• TASKS TO COMPLETE:
a - Please translate this sentence from the replication study methods into Spanish: "We consulted with the original authors as we designed our studies."
b - From the replication study methods, name every topic that the closing demographic questions asked about.

• DOCUMENT SECTION:
===

Finally, participants answered demographic questions regarding age, gender, belief in God, race/ethnicity, and education level. The full survey is available at https://osf.io/79kqa/, and a preview survey can be completed at https://virginia.az1.qualtrics.com/jfe/preview/SV_81vV0F11PYzq61v?Q_CHL=preview&Q_JFE=qdg.
Replication Study 1b
Participants
We aimed to collect samples at least 2.5 times as large as the original studies and maximized the sample sizes that we could acquire given our financial constraints. Falling slightly short of our preregistered target of 600 participants, we were able to recruit 548 American participants (329 women, 217 men, 2 indicating “other”) from MTurk. The average age was 36.45 years (SD = 11.73). Additionally, 63.5% of participants reported believing in God. All participants completed the dependent measure. Our sample size gave us power greater than .96 to detect the originally reported effect size (d = 0.32) but only .46 to detect an effect half that size. Table 1 summarizes demographic statistics.
Procedure
We consulted with the original authors as we designed our studies. We also sent them a copy of our survey, and they concurred that it was a high-fidelity replication of their studies. Participants were first asked to describe a recreational risk that they had considered taking in the past (e.g., hiking a potentially unsafe trail, going down a potentially dangerous ski slope). All participants then completed the same scrambled-sentence priming task (Shariff & Norenzayan, 2007) as in Study 1a and likewise were each randomly assigned to either the God (n = 267) or control (n = 281) condition. After completing this task, participants were reminded of their recreational risk and asked, “What is the likelihood that you will take this risk in the next month?” (1 = extremely unlikely, 7 = extremely likely).
Subsequently, participants were given a conjunction-fallacy task (Tversky & Kahneman, 1983) as an active control. In this task, they read that “Eric has a career related to finance and he intensely dislikes new technology. He longs for the old days when things were done with paper and relationships were more important. Which of the following statements is more likely?” All participants were given the option of “Eric is a senior citizen,” but the other option was randomly assigned to each participant to be either stereotype consistent (“Eric is a senior citizen who owns a smart phone but rarely uses it”) or stereotype inconsistent (“Eric is a senior citizen who is an avid video game player”).

===

• SUPPLIED MATERIAL:

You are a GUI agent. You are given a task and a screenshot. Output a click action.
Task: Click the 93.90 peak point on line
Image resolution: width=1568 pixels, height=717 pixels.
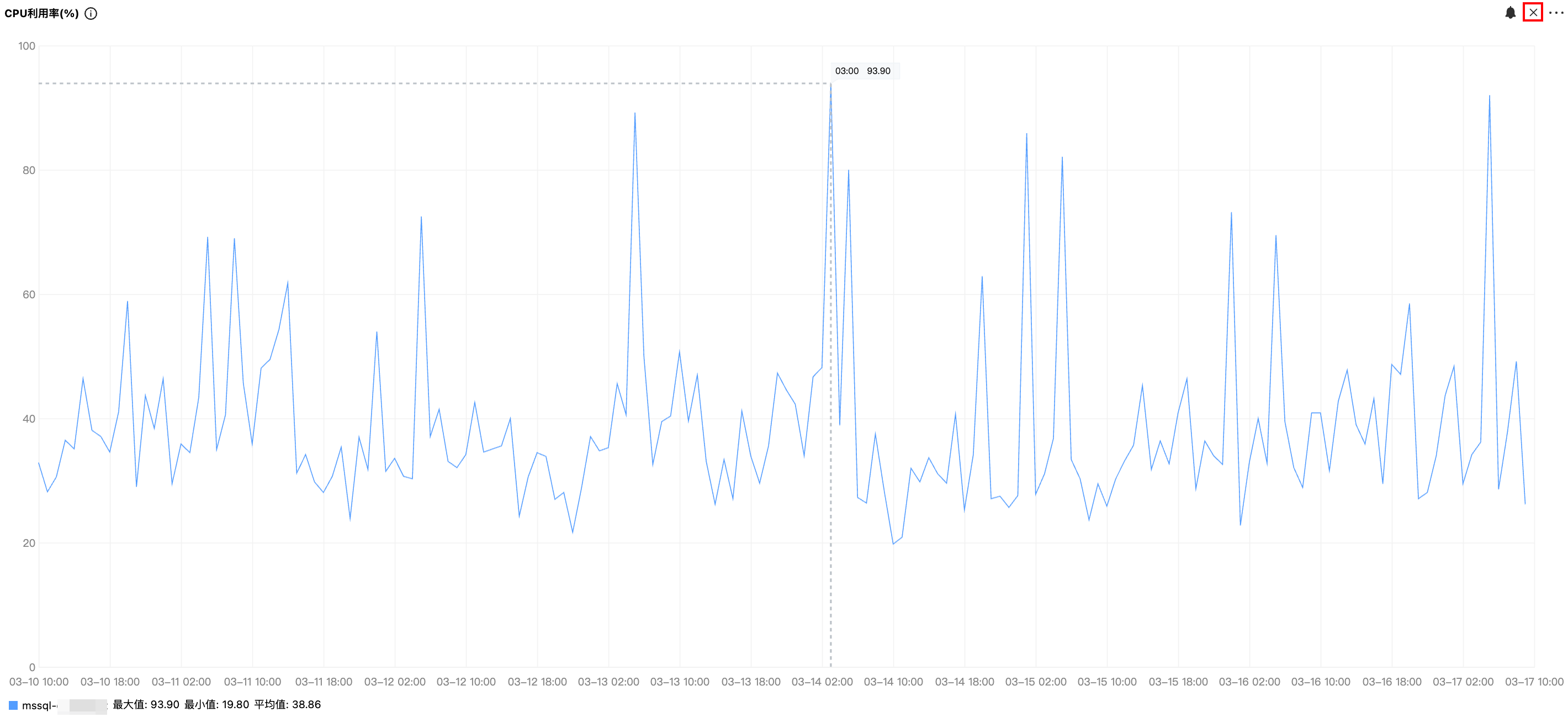pos(830,84)
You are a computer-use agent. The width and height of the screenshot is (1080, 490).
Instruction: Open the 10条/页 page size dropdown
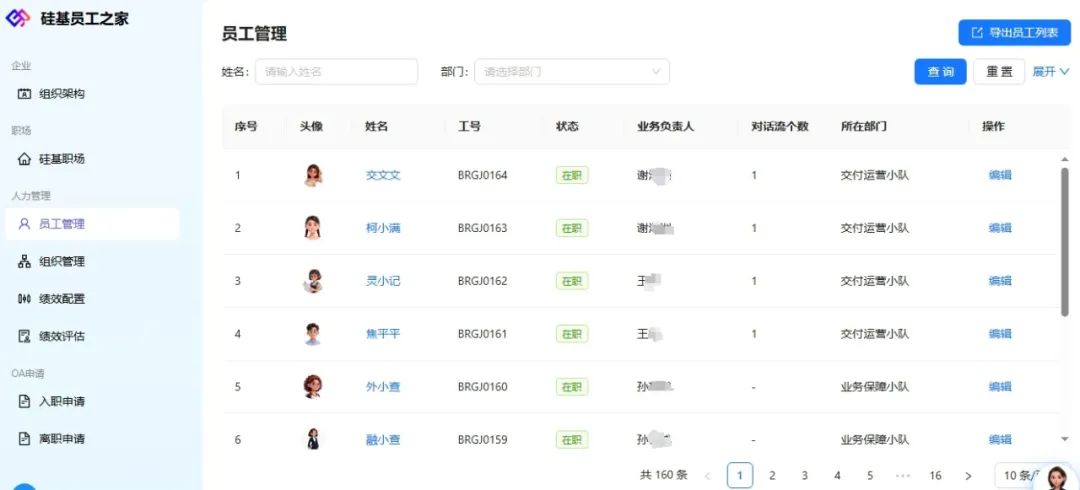(1020, 475)
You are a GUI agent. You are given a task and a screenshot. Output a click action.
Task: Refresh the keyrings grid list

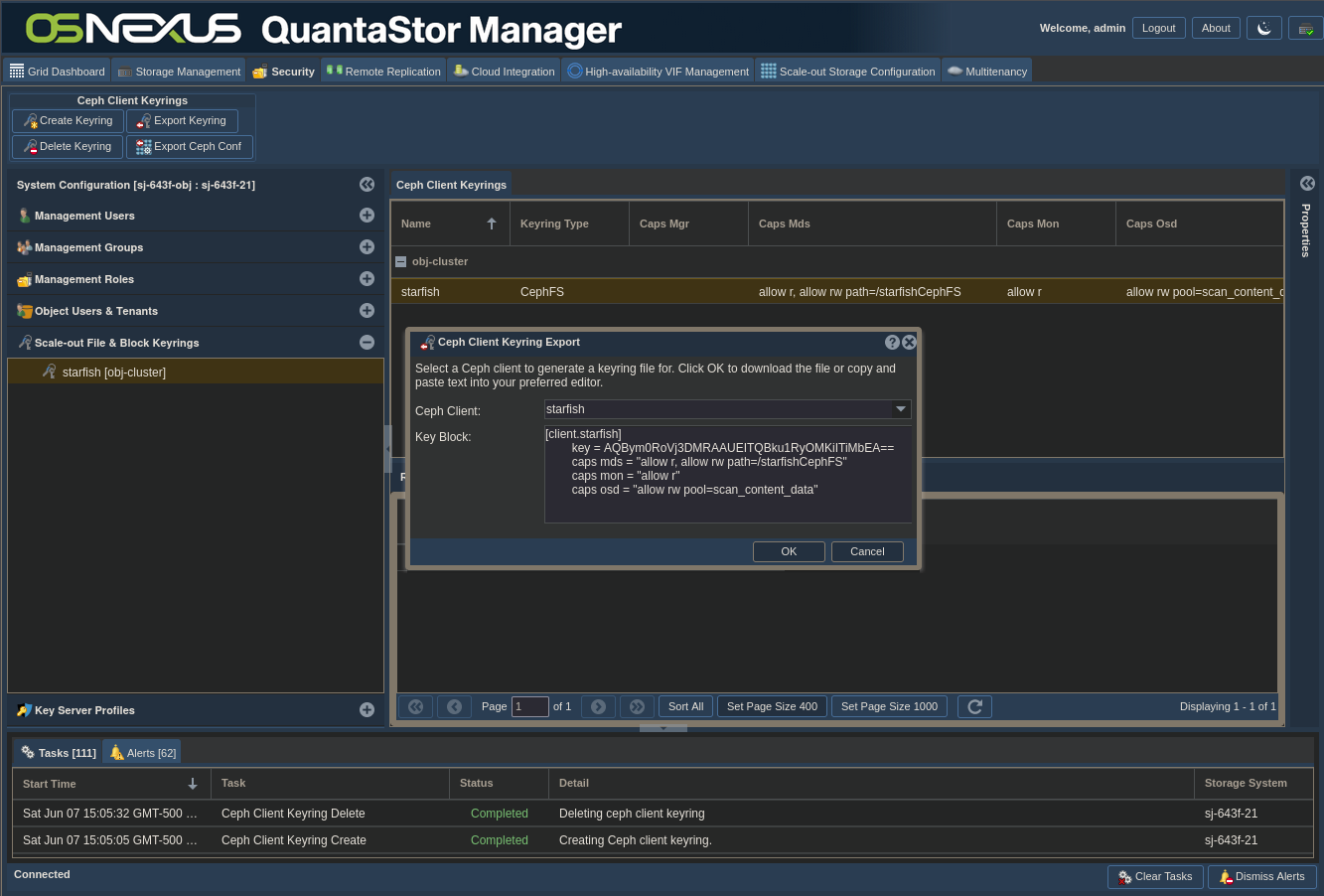974,706
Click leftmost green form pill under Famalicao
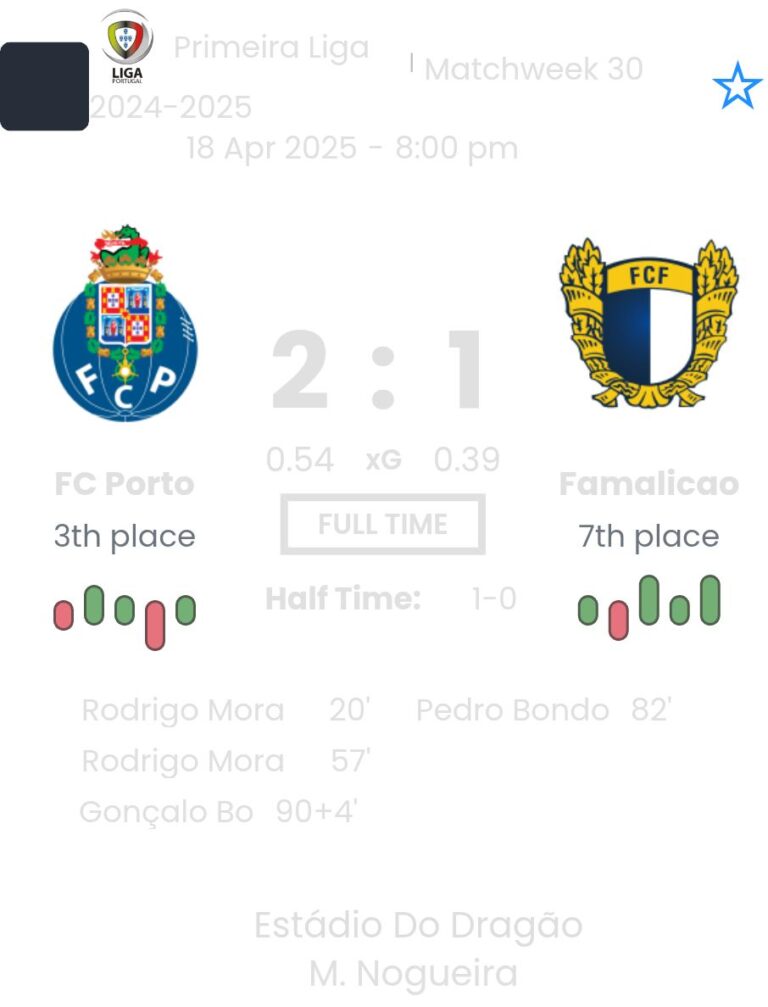The image size is (768, 1007). (588, 610)
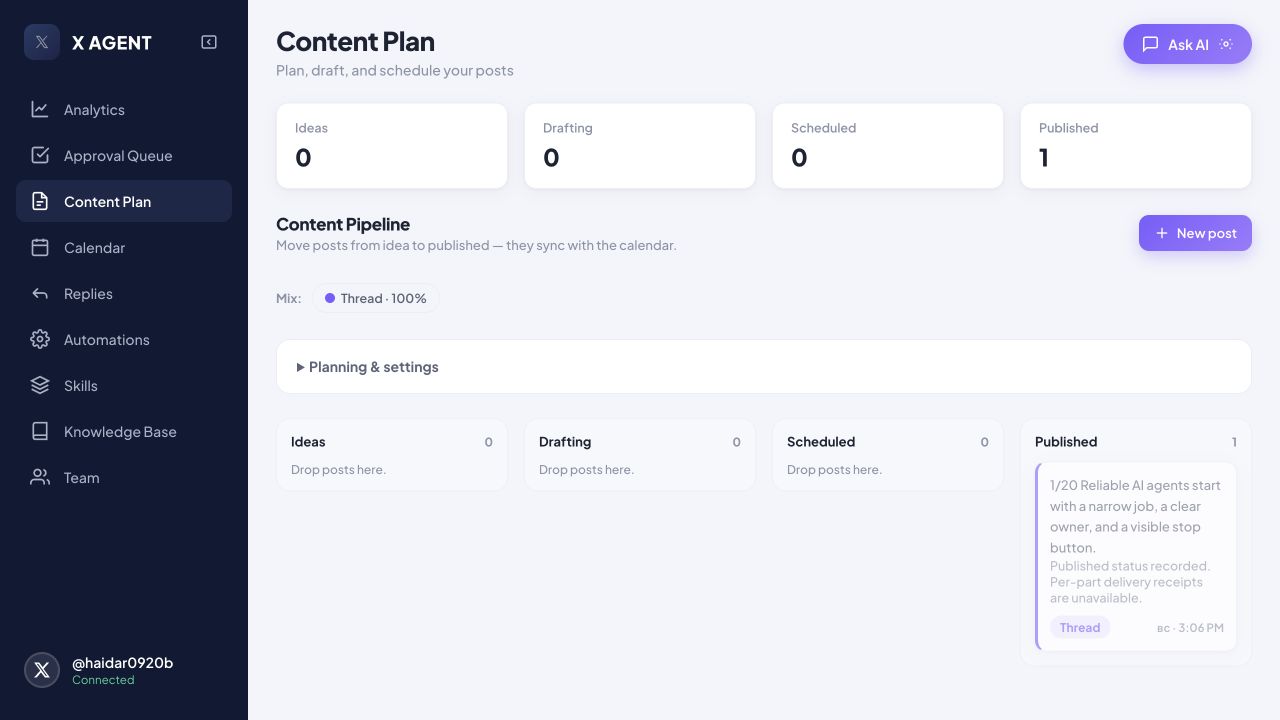This screenshot has width=1280, height=720.
Task: Click the Replies arrow icon
Action: [x=40, y=294]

===

• EXPECTED RESPONSES:
a - Consultamos con los autores originales mientras diseñábamos nuestros estudios.

b - Age, gender, belief in God, race/ethnicity, and education level.